The big W one was seriously out of balance, it pulls hard to its left and constantly fowls itself. I thought it was a waste of money .....but hey I might of got the only dud :roll: .


----------



## Fishing Man (Oct 4, 2006)

i also learned the hard way with the sprogs,

dont mean to dishearten you mate, but i grabbed a heap back when they were 3 for 10 at amart.
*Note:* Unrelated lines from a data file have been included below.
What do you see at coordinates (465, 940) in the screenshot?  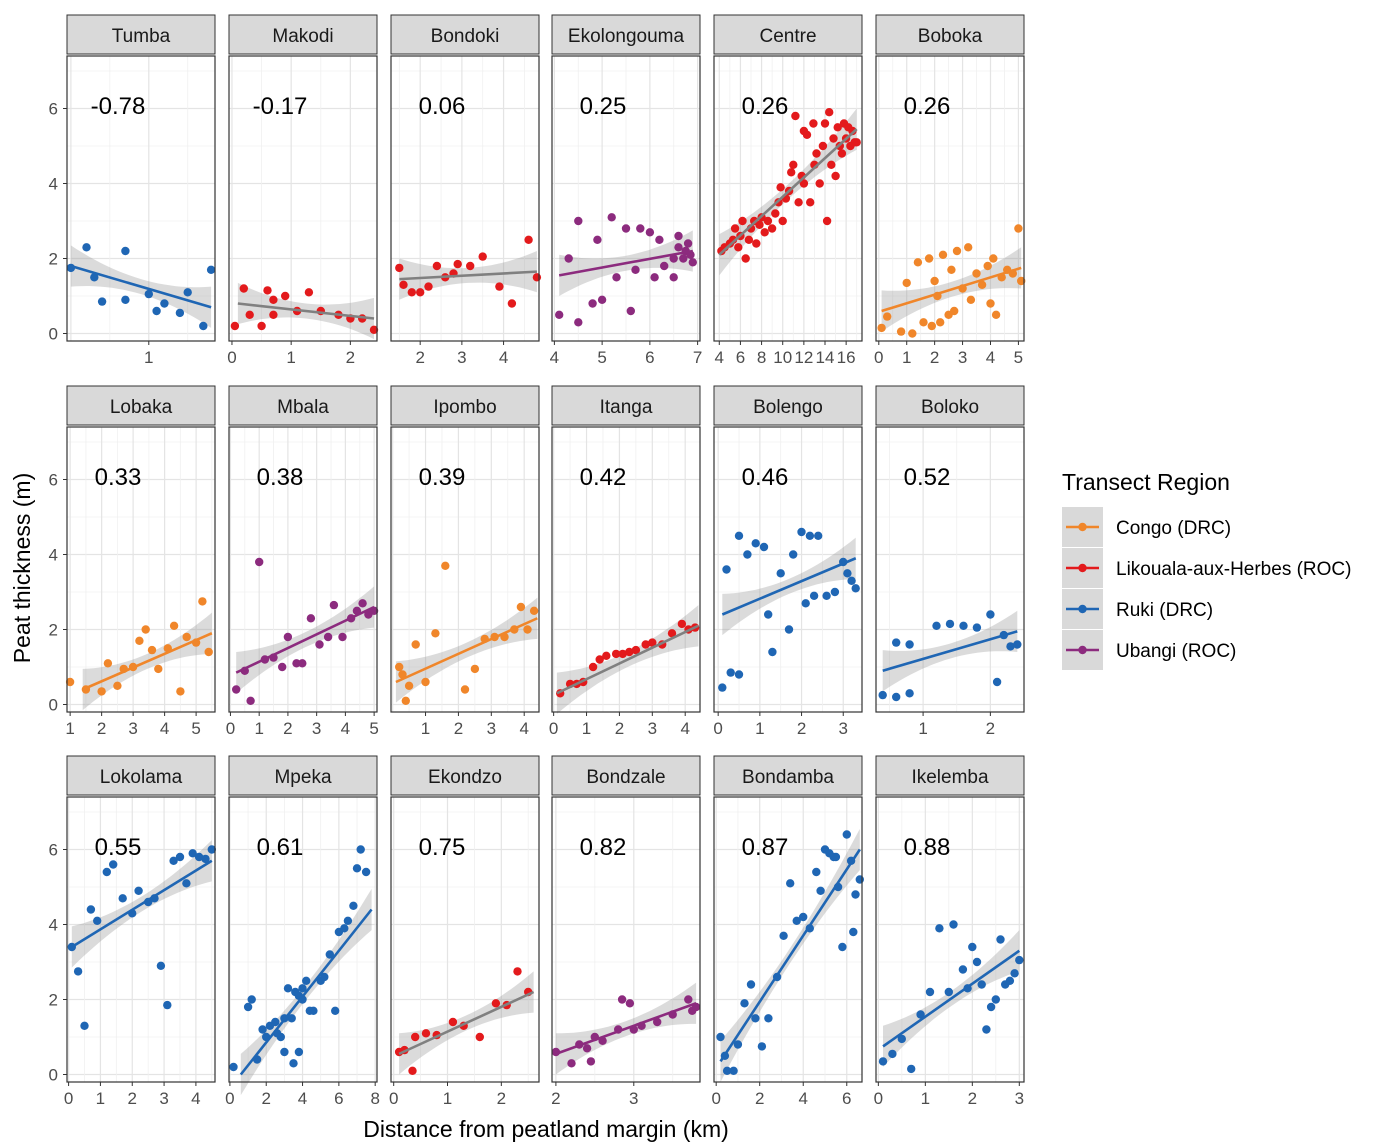 I see `panel-border` at bounding box center [465, 940].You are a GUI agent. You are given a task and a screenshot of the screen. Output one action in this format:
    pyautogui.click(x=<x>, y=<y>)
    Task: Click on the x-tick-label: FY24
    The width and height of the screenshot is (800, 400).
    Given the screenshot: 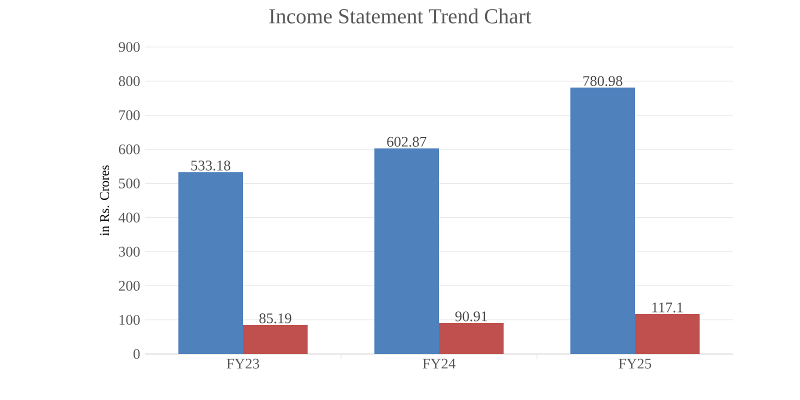 What is the action you would take?
    pyautogui.click(x=439, y=363)
    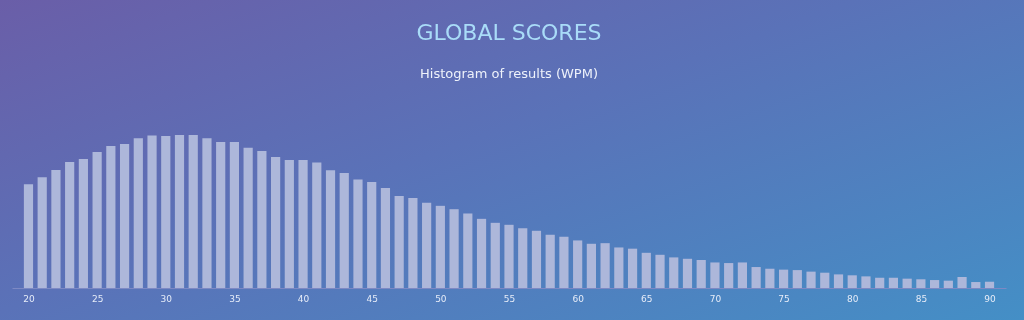 The height and width of the screenshot is (320, 1024). What do you see at coordinates (441, 298) in the screenshot?
I see `x-tick-label: 50` at bounding box center [441, 298].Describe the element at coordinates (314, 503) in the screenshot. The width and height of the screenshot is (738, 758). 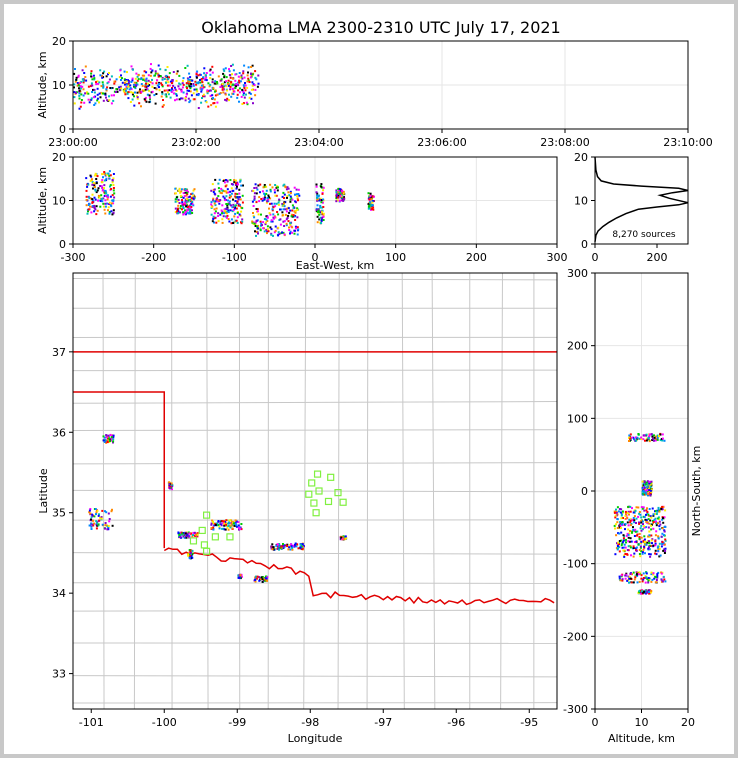
I see `lma-station-marker` at that location.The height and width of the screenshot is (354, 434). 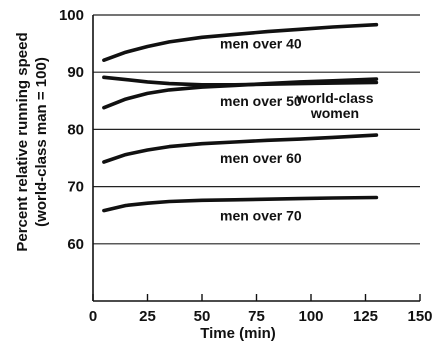 What do you see at coordinates (202, 316) in the screenshot?
I see `x-tick-label-50: 50` at bounding box center [202, 316].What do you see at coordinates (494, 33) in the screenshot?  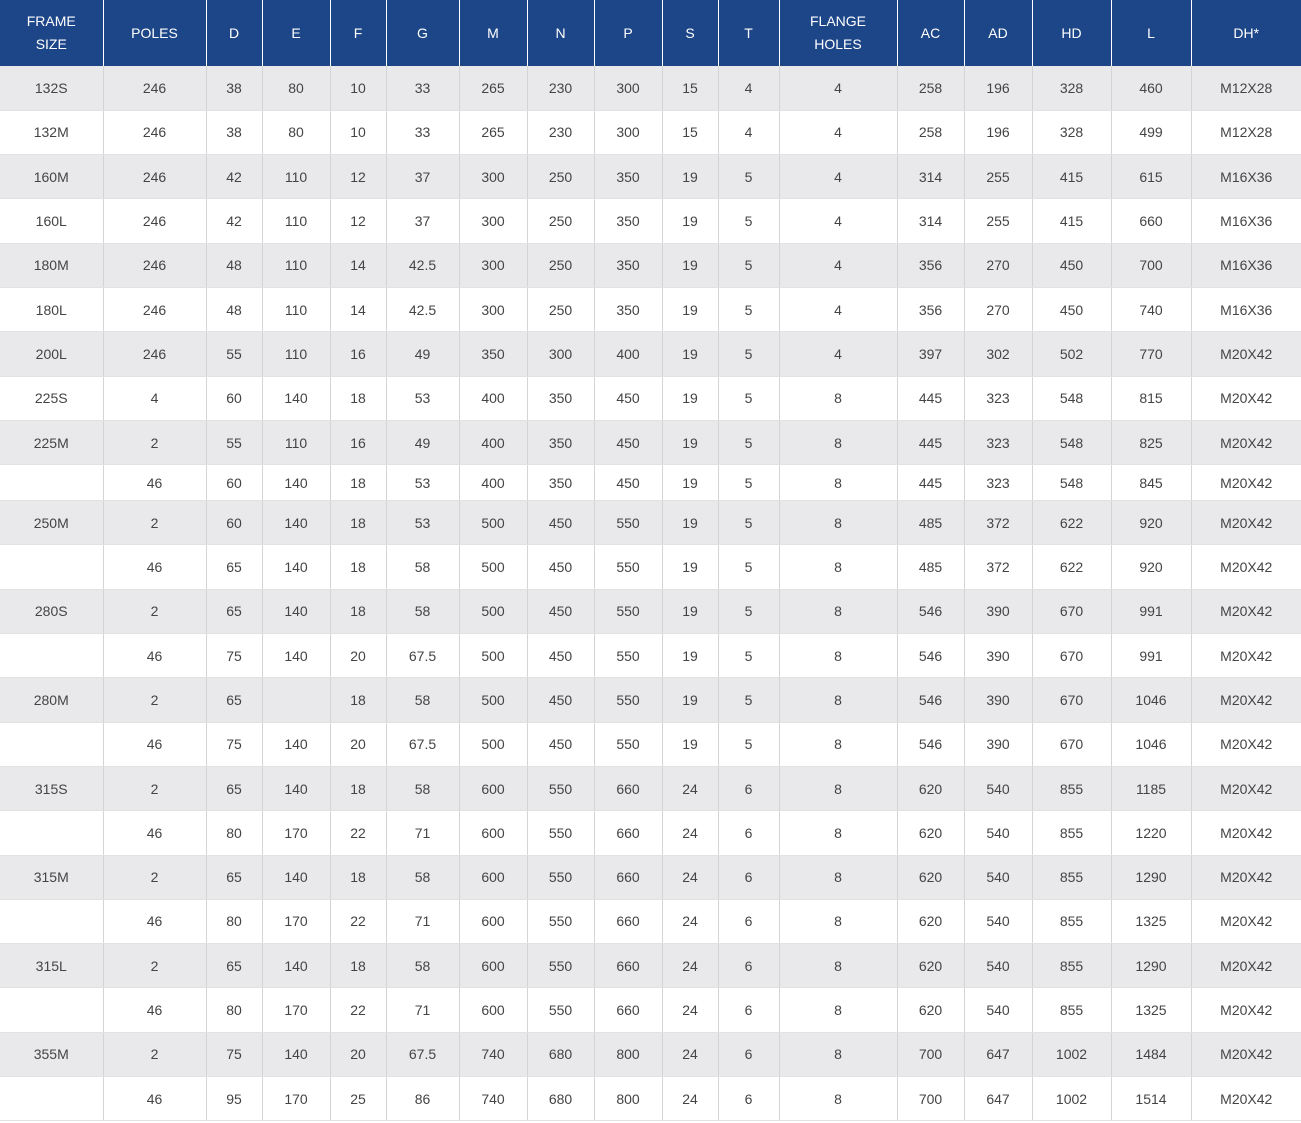 I see `column-header: M` at bounding box center [494, 33].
Im afraid they are just making up numbers in the lure collection now.

The thing with the sprogs is that they sink (sx40s float)
They swim sidwards (sx40s swim straight)
They have really poor split rings and hooks (sx40s have owners)
The paint job on them chips off easier than the ecogears.
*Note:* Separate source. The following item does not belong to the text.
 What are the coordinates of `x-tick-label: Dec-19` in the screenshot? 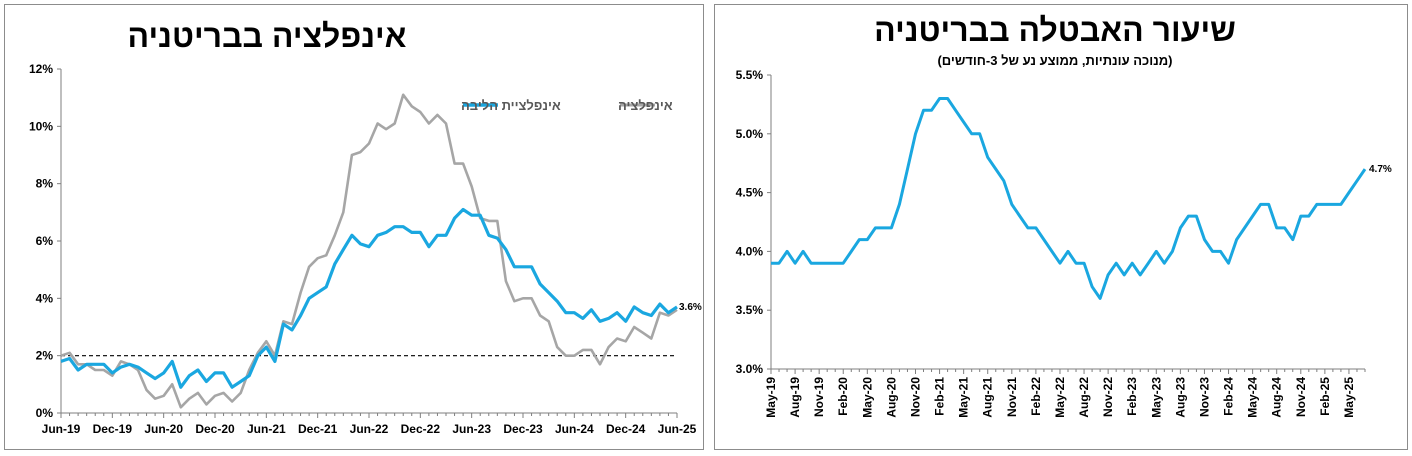 It's located at (113, 429).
I will only buy the original lures these days as these knock offs just arent in the same league. but give em a flick anyways, 
ive still caught fish on them


----------



## Fishing Man (Oct 4, 2006)

i mean if you buy a sprog at $5 then add owner split rings and trebbles the lures going to cost you about 10 anyway so its prolly worth paying an extra $5 in my opinion for the quality,

hope it didnt sound too harsh, i know i fished with them for a while and as i said caught plenty of fish but just dont want to see you buy a heap of them like i did and then regret it.


----------



## Biggera Yakker (Jan 25, 2007)

good advice Ben!!


----------



## Roo (Apr 2, 2007)

I've had a sprog in my tackle bag for a while and found the same issues as other have had. I did give it a bit of a tune up and got it to "sort of" swim straight but took a lot of work.....not worth it. I have found another that is slightly bigger made by "Prince Lures". picked up a couple for $1 a pop at A mart sale last year. These worked well out of the box, had good sharp VMC's on some questionable split rings. haven't been too successful yet, but no reason why they wouldn't be a good lure as I've not put much time in with them so far as the placcies have been my focus of late.

cheers, Roo.


----------



## deano (Nov 26, 2006)

You guys are probably right, and I must admit I am sceptical - the only other kokoda HB (5cm minnow) I have bought doesn't swim at all (there is litterally no action - it just drags through the water on its side)...but I am a glass half full type of guy so I won't be deterred until I give it a field test. You never know... :?


----------



## milansek (Apr 20, 2006)

its amazing what people will put there name to for money. et must be trying to make a few extra $$$$$$ .. you know when you have a good product when others try to copy it .


----------



## troppo (Feb 1, 2006)

Sprogs have been around for a while. There are a few posts scattered through the forum about them. I have had some good successes with sprogs. However, out of my sprogs and sx40s, I have lost all my sx40s to snags and fish but have a sprog left which will sometimes swim okay with a small swivel on the line about a metre in front for a tad extra weight. However, I have neither been able to lose it from snagging (probably because it doesn't swim down properly and it has not been snatched away by a big fish (but little cod have loved it.) In summary, I would probably go for sprogs if I could pick the ones that would swim properly due to the money  but the sx40s are certainly a better quality product.


----------



## JW (Jul 31, 2006)

I have also used em and have had reasonable success after a bit of tinkering.

I agree with all the other posts, just wanted to add I no longer use them because I have lost 2 good bream when the hook attachment (not the split ring, the anchor that it is attached to) ripped right out of the body of the lure.

Fishing time is precious these days.....I am willing to spend a few extra bucks to maximise enjoyment and minimise frustration.


----------